DePaul University Newsline > Sections > Campus and Community > Class of 2019 career outcomes
By Brady Johnson /
June 18, 2020 /
Posted in: CAMPUS AND COMMUNITY /
Undergraduate degree recipients had a career outcomes rate of 90 percent and graduate degree recipients 92 percent. The rates are compiled by multiple surveys as well as a review of LinkedIn profiles and represent the proportion of graduates employed, continuing their education or pursuing other goals within six months of graduation.
"While the rates are considered strong, they are slightly lower than the class of 2018. Given the strength of the job market at graduation, the outcomes warranted further investigation of the underlying data," says Karyn McCoy, assistant vice president for the Career Center in Enrollment Management. “We noticed a decrease in full-time employment. While part-time employment increased, full-time dipped slightly across most programs and was down 9 percentage points for undergraduates and 6 percentage points for graduates.
“Digging further, we found the number of students with internship experience declined modestly as well," McCoy continues. “This wasn't surprising given the strong relationship between having an internship—especially two or more—and full-time employment."
Fewer students pursuing further education also contributed to the rate change. Unlike employment, however, it was more program-specific than an across-the-board trend.
To better understand the overall differences, the Career Center conducted a follow-up survey in March 2020 with 2019 graduates who indicated on previous surveys they were still seeking or employed part-time. Fifty percent were employed full-time by the follow-up survey.
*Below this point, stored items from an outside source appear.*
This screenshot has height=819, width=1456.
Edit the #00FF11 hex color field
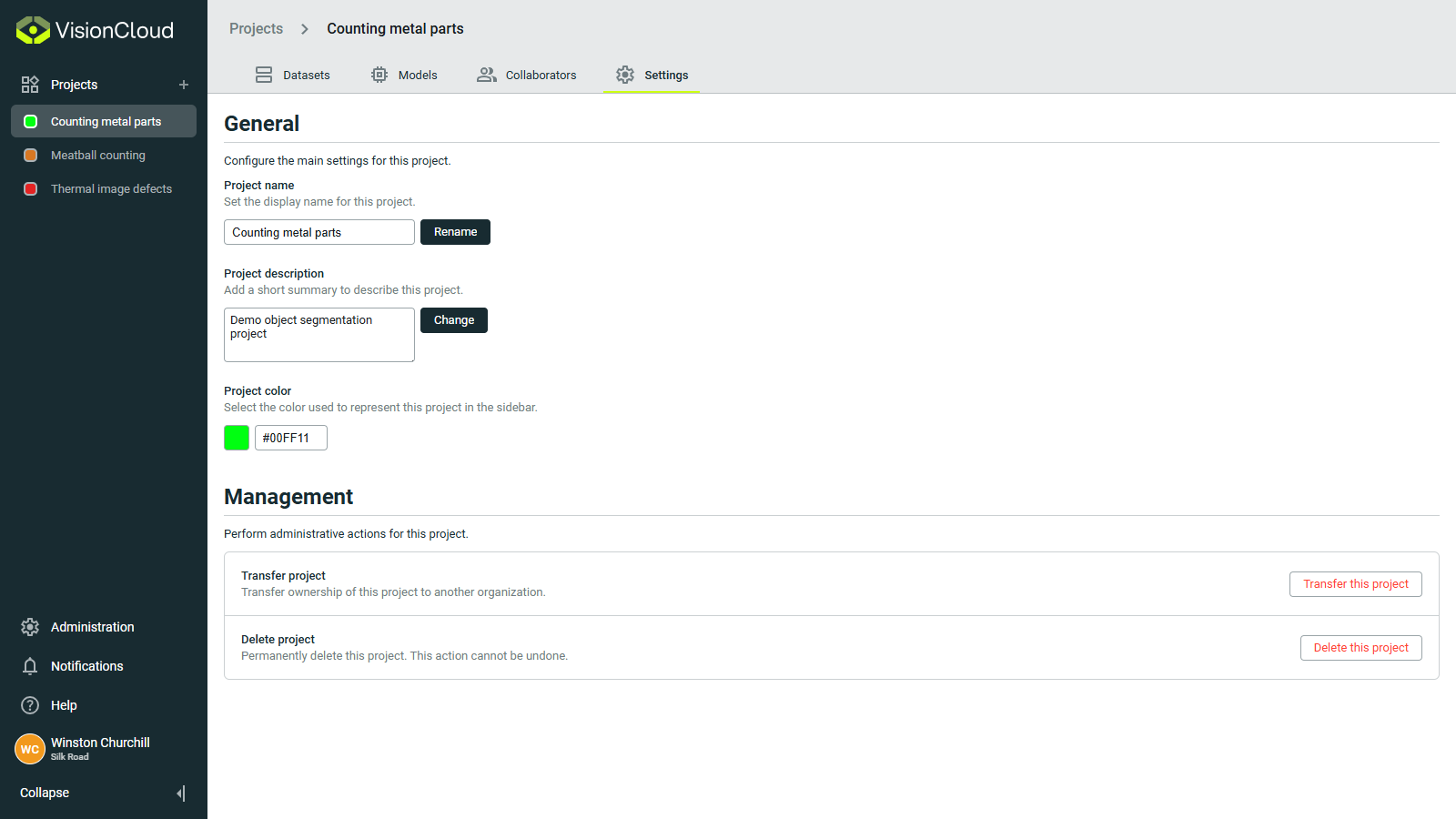pos(290,438)
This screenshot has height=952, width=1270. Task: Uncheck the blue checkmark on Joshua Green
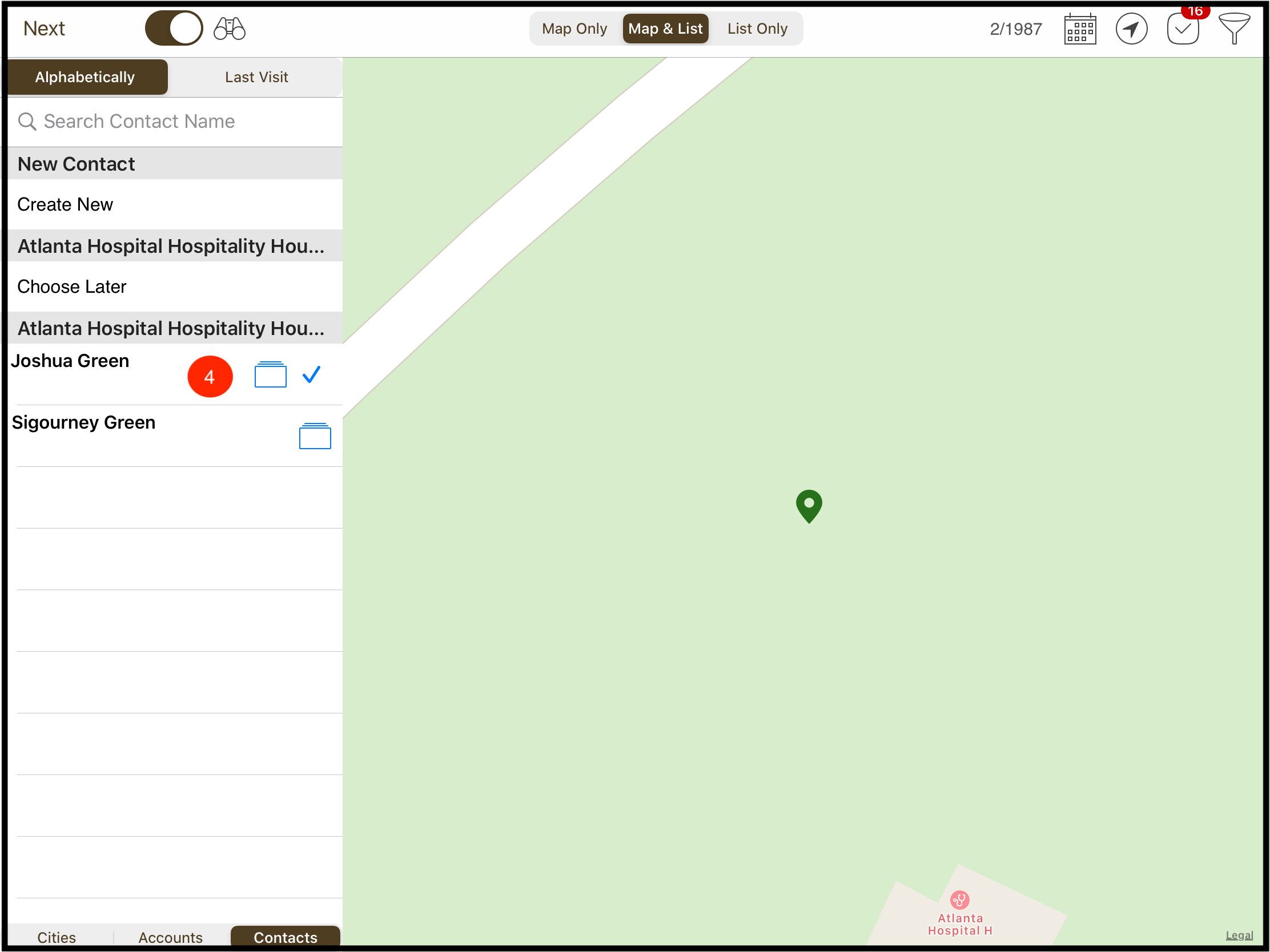[311, 375]
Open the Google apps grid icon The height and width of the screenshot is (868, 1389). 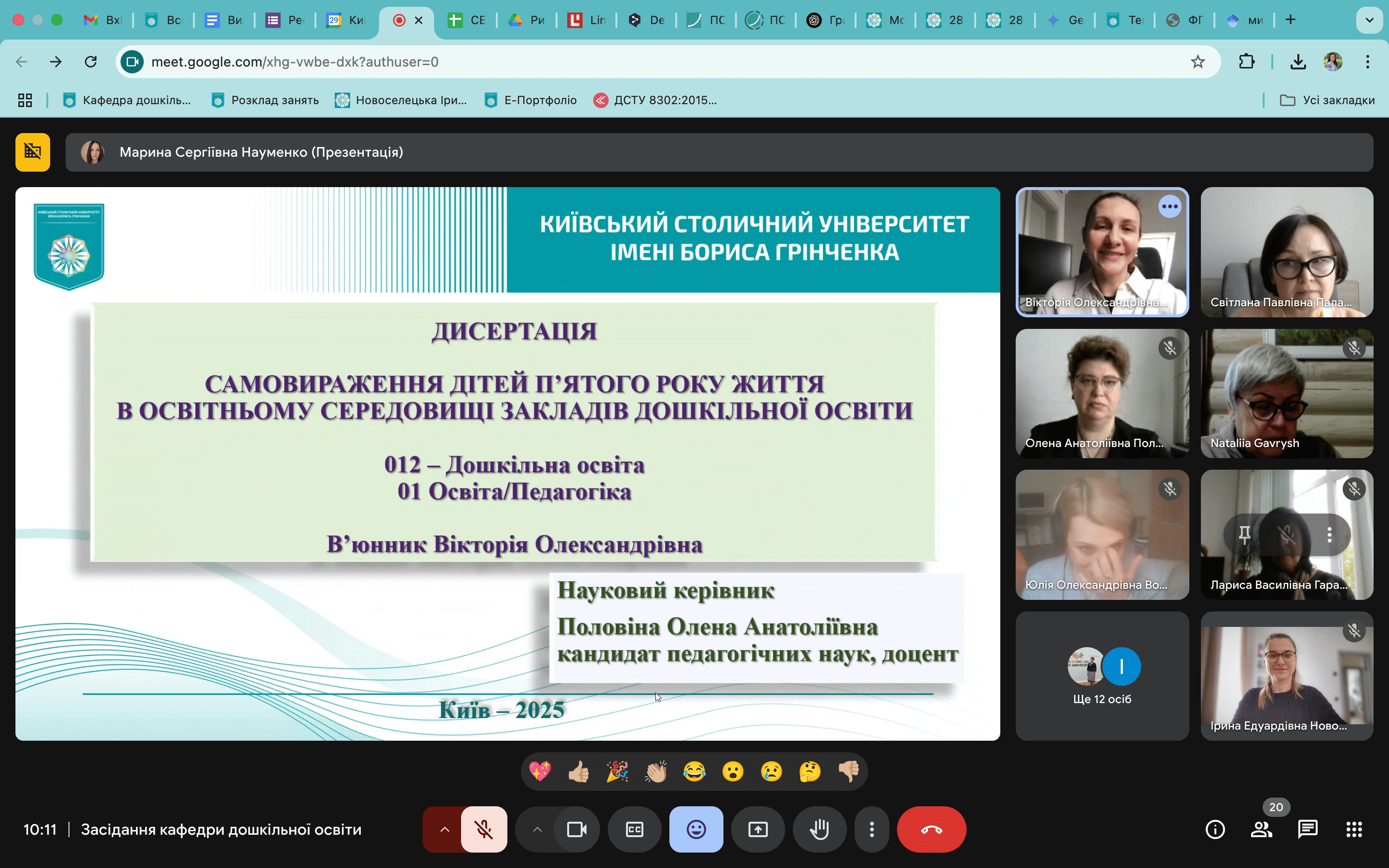pos(1354,829)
Of those still seeking employment, 40 percent had received at least one job offer and half began their job search after graduation.
“Given the data, our assumption is that more graduates were comfortable taking risks in a job market with abundant options," McCoy says. “More were willing to work part-time until their dream job—or at least a really attractive position—became available. A strong job market presented upside opportunities for graduates who were in a position to wait."
The Career Center offers a
Career Success website using three-year averages to provide more insight into outcomes rates, salaries and career paths of DePaul graduates.
Changes in data collection for 2020 graduates
The economy can change quickly and dramatically, as the job market for 2020 graduates looks decidedly different than just a few months ago. Data collection from this class will be adjusted based on the unique circumstances.
The primary instrument for collecting outcomes data, the First Destination Survey, will be launched electronically on June 25. This survey has traditionally been conducted at cap and gown distribution, allowing for a sizable initial response.
“The inability to connect in person may affect response rates," McCoy states. “We're looking to faculty and staff partners to help promote the survey to graduates because the more we understand the better we can direct resources toward our students' most pressing needs. That's more critical than ever in a depressed market."
Questions on the FDS will predominantly remain the same as last year, although the wording will be changed in parts to reflect the sensitive situation. For instance, a question about the respondent's current status will be amended to inquire about their desired status as well.
A new question will also be added for graduates who have secured employment to gauge their attitude toward the position.
“We will get insights into how students feel about the opportunity and the direction they are heading," McCoy explains. “This kind of information helps us understand the support they need now as well as when the economy begins to recover."